Incidentally Detected Renal Arteriovenous Malformation: A Case Report and Review of the Literature

*Barbara Hermans,1 Pieter Uvin,1 Jean-Louis Vanhoucke,1 Lieven Goeman,1 Lieven Verhamme,1 Kristien Boel,1 Hans Van Der Eecken,1 Thomas Ryckaert,2 Jesse Marrannes,2 Steven Joniau,3 Wouter Marchand1

1. Department of Urology, AZ Delta, Roeselare, Belgium
2. Department of Radiology, AZ Delta, Roeselare, Belgium
3. Department of Urology, University Hospitals Leuven, Leuven, Belgium
*Correspondence to

Disclosure: The authors have declared no conflicts of interest. The authors declare that written informed consent of the patient was given.
Received: 10.02.16 Accepted: 20.03.17
Citation: EMJ Urol. 2017;5[1]:71-75.


Renal arteriovenous malformations and fistula are an uncommon, underdiagnosed condition that can be asymptomatic. However, there is a real risk of rupture and severe bleeding. Imaging techniques have a critical role in planning the treatment.
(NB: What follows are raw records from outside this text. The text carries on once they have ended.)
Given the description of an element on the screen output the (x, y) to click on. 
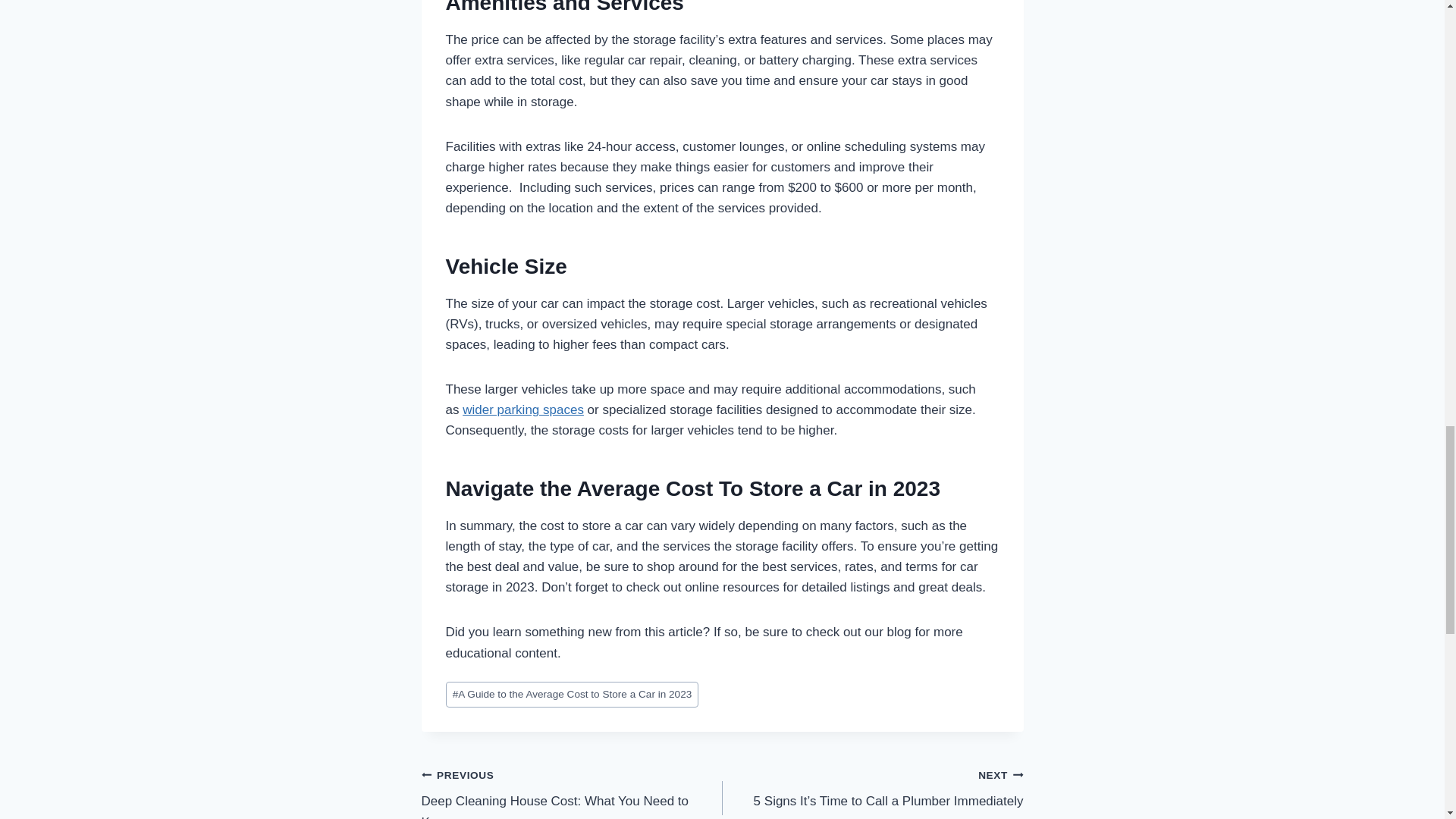
wider parking spaces (523, 409)
A Guide to the Average Cost to Store a Car in 2023 (571, 694)
Given the description of an element on the screen output the (x, y) to click on. 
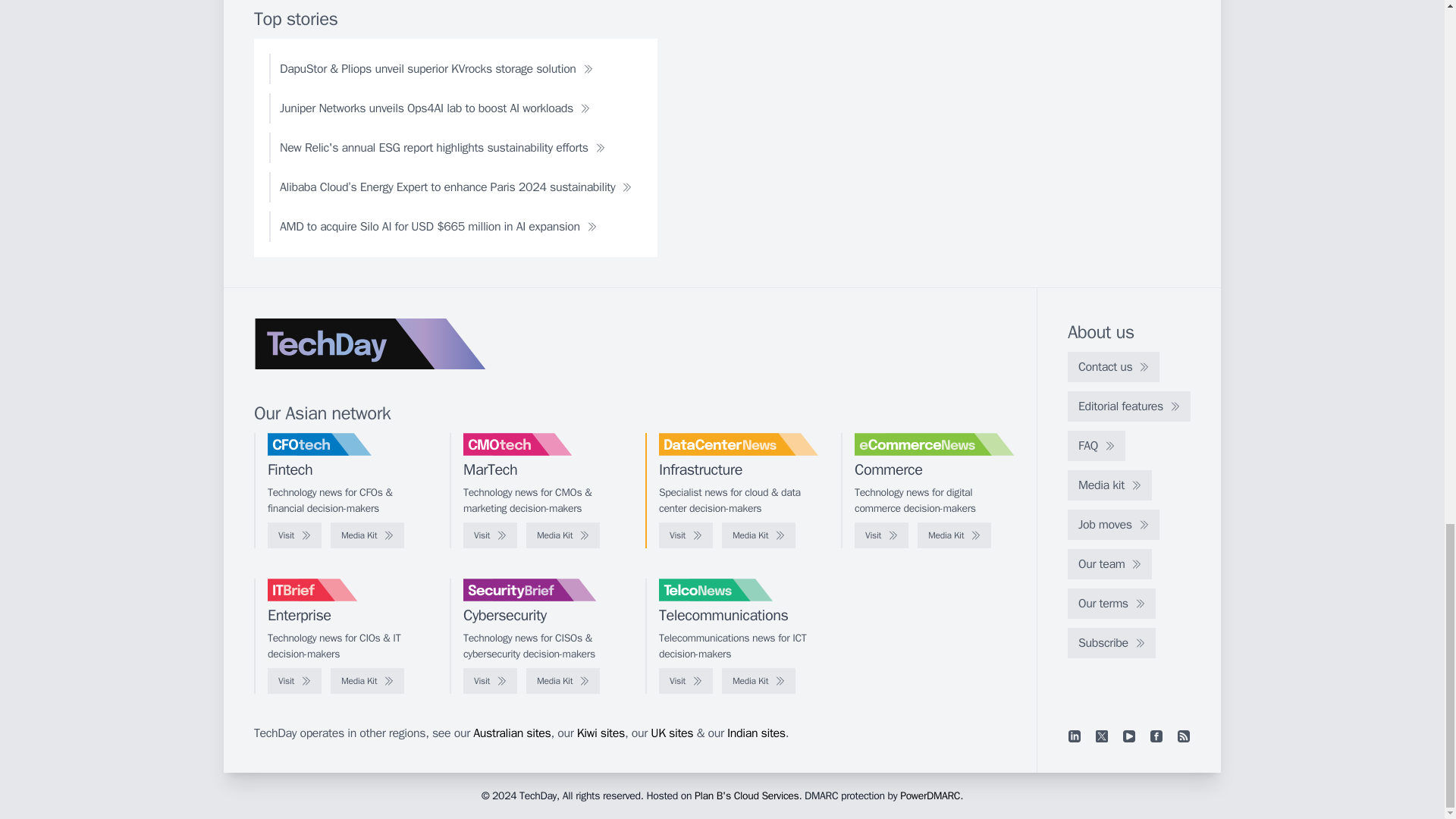
Visit (294, 534)
Media Kit (954, 534)
Visit (489, 534)
Visit (686, 534)
Media Kit (562, 534)
Juniper Networks unveils Ops4AI lab to boost AI workloads (434, 108)
Visit (881, 534)
Media Kit (758, 534)
Media Kit (367, 534)
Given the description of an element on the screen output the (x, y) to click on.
Arteriography is the gold standard but is invasive. Diagnostic selective arteriography can be followed by embolisation of the lesion during the same procedure. Although invasive, because of the potential risk for rupture, arteriography is the elective technique when intervention is planned.

We report a rare case of an adult male patient incidentally diagnosed with arteriovenous malformation. Since he had no prior history of renal intervention or trauma, a diagnosis of idiopathic renal arteriovenous malformation was made. We describe the computed tomography findings and management outcome. This asymptomatic, though potentially lethal, condition can be treated with minimally invasive methods.